(Collected data entries)
______

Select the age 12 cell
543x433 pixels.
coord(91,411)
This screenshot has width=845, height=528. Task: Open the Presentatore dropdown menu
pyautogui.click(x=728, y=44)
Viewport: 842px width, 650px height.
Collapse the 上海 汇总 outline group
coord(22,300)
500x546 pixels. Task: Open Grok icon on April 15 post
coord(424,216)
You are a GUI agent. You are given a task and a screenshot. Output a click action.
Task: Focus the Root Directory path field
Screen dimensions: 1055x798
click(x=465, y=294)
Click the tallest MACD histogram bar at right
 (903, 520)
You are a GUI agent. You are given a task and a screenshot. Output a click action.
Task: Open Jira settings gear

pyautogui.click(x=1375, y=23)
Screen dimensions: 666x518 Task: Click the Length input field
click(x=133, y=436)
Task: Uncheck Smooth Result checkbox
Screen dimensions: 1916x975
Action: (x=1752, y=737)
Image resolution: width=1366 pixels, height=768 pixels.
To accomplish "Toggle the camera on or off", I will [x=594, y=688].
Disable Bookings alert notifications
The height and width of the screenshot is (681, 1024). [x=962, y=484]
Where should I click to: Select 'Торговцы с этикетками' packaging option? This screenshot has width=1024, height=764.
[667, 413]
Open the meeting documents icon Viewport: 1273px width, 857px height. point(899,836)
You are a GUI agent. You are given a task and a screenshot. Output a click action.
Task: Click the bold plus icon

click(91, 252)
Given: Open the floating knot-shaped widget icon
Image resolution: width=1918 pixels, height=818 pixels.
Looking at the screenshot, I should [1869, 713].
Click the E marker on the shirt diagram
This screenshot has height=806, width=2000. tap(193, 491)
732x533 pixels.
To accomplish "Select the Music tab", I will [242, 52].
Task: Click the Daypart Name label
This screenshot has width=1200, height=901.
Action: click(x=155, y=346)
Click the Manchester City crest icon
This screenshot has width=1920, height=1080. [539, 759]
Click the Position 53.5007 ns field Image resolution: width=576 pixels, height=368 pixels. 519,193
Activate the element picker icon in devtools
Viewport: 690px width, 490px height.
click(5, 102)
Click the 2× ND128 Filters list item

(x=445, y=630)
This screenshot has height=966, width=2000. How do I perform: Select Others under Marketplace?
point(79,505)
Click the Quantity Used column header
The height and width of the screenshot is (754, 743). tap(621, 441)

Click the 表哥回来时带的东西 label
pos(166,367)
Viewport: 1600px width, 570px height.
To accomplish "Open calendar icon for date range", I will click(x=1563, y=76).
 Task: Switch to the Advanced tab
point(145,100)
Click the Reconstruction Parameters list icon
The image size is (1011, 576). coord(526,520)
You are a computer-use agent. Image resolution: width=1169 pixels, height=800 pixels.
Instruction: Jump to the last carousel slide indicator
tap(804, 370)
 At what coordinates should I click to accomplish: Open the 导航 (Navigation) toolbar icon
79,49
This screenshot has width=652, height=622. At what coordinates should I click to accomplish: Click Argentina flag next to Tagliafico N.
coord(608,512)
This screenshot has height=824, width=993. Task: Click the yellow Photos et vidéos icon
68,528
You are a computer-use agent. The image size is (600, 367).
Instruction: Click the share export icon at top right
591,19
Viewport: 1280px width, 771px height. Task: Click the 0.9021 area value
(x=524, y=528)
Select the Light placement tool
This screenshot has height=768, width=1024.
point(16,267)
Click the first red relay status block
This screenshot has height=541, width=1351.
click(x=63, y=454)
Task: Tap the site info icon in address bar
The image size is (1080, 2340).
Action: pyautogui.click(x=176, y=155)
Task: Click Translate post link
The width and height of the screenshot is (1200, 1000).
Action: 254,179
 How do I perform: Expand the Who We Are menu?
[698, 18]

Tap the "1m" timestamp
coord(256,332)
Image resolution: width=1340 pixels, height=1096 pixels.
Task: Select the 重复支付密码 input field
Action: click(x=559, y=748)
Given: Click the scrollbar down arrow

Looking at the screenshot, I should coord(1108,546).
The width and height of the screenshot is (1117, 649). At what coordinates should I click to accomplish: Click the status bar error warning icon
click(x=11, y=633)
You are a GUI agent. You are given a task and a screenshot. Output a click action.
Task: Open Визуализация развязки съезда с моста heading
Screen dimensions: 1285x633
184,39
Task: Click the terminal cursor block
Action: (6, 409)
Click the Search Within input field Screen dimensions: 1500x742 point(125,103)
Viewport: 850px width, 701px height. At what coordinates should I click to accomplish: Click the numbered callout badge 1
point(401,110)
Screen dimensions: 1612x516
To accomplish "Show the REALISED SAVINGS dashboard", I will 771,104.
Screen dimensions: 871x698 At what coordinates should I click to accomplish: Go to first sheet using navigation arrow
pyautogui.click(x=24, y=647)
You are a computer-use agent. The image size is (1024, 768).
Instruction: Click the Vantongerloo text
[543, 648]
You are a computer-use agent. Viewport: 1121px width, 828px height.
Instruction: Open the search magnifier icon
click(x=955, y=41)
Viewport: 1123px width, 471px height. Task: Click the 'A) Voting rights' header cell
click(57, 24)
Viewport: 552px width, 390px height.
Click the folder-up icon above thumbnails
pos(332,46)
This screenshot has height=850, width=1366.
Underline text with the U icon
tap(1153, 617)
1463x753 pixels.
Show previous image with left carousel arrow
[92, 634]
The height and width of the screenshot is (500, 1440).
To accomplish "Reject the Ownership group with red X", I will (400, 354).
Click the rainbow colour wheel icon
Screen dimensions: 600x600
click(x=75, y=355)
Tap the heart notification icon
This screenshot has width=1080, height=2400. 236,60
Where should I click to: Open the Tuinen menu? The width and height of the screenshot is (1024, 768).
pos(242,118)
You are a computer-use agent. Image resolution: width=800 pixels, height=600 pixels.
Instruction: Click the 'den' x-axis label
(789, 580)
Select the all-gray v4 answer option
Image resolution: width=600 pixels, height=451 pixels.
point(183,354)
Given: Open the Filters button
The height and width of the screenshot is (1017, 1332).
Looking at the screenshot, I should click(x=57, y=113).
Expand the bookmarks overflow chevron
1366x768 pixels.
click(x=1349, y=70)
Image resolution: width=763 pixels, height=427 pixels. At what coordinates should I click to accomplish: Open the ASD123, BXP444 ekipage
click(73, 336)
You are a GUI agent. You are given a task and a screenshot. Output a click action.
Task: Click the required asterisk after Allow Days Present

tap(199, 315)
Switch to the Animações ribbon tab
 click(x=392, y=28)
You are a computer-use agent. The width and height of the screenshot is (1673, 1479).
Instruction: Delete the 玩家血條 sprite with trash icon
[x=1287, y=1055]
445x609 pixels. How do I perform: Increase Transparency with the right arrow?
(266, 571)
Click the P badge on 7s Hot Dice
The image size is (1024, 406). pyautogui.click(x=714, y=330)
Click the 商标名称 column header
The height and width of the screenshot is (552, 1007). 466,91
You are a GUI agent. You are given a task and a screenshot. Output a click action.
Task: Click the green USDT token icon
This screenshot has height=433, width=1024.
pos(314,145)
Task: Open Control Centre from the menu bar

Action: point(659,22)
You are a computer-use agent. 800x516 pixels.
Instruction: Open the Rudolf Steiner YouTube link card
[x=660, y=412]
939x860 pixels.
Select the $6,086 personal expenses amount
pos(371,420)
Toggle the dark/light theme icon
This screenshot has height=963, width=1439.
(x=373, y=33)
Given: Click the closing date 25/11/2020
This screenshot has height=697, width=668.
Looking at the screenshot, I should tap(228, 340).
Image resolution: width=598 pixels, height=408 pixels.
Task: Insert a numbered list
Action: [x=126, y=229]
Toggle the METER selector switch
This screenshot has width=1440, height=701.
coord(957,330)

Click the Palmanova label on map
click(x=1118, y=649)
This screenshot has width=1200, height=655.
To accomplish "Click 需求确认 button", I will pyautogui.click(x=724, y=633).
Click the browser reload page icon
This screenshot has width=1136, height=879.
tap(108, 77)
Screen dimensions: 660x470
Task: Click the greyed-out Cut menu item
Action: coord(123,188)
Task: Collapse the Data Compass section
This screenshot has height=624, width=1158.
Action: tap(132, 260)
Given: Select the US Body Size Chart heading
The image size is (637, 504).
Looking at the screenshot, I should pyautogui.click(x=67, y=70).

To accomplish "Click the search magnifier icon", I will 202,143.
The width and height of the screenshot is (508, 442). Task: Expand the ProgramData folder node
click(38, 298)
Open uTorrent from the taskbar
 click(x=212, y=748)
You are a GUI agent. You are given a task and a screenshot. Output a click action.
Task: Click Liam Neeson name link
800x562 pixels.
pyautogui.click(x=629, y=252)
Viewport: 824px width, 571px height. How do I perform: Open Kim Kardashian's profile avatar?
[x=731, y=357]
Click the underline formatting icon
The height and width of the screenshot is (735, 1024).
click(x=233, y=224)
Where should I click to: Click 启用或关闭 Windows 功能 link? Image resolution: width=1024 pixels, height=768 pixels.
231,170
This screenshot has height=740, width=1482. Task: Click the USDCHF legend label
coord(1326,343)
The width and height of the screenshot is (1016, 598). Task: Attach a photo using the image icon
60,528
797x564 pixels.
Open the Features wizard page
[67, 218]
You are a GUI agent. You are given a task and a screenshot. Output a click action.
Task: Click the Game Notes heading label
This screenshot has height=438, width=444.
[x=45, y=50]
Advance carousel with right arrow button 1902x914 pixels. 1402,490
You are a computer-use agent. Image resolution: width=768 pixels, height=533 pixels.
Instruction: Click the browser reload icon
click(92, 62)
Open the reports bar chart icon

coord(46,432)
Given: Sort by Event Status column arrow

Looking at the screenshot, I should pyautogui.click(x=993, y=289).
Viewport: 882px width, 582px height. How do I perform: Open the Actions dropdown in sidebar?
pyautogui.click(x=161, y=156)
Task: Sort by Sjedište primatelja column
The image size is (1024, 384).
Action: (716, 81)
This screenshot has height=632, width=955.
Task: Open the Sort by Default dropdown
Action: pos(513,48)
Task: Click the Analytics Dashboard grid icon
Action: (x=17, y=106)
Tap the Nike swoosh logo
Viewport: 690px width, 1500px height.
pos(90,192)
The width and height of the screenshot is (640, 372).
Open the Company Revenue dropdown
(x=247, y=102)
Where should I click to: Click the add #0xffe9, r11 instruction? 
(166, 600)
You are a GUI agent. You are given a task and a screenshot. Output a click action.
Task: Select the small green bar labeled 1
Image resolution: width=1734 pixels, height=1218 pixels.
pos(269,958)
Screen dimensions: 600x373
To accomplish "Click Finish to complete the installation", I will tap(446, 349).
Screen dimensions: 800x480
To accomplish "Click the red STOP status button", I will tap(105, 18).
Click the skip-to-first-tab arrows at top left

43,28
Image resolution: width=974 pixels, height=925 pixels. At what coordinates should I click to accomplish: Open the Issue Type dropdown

______

Track down all lines above with the string "computer" and copy them.

You are a computer-use agent. Image resolution: width=1169 pixels, height=800 pixels.
You are a computer-use agent. The image size is (600, 367).
You are a computer-use agent. The image size is (1024, 768).
You are a computer-use agent. Viewport: 1121px width, 828px height.
You are a computer-use agent. Image resolution: width=800 pixels, height=600 pixels.
You are a computer-use agent. The width and height of the screenshot is (1673, 1479).
You are a computer-use agent. 800x516 pixels.
You are a computer-use agent. Image resolution: width=768 pixels, height=533 pixels.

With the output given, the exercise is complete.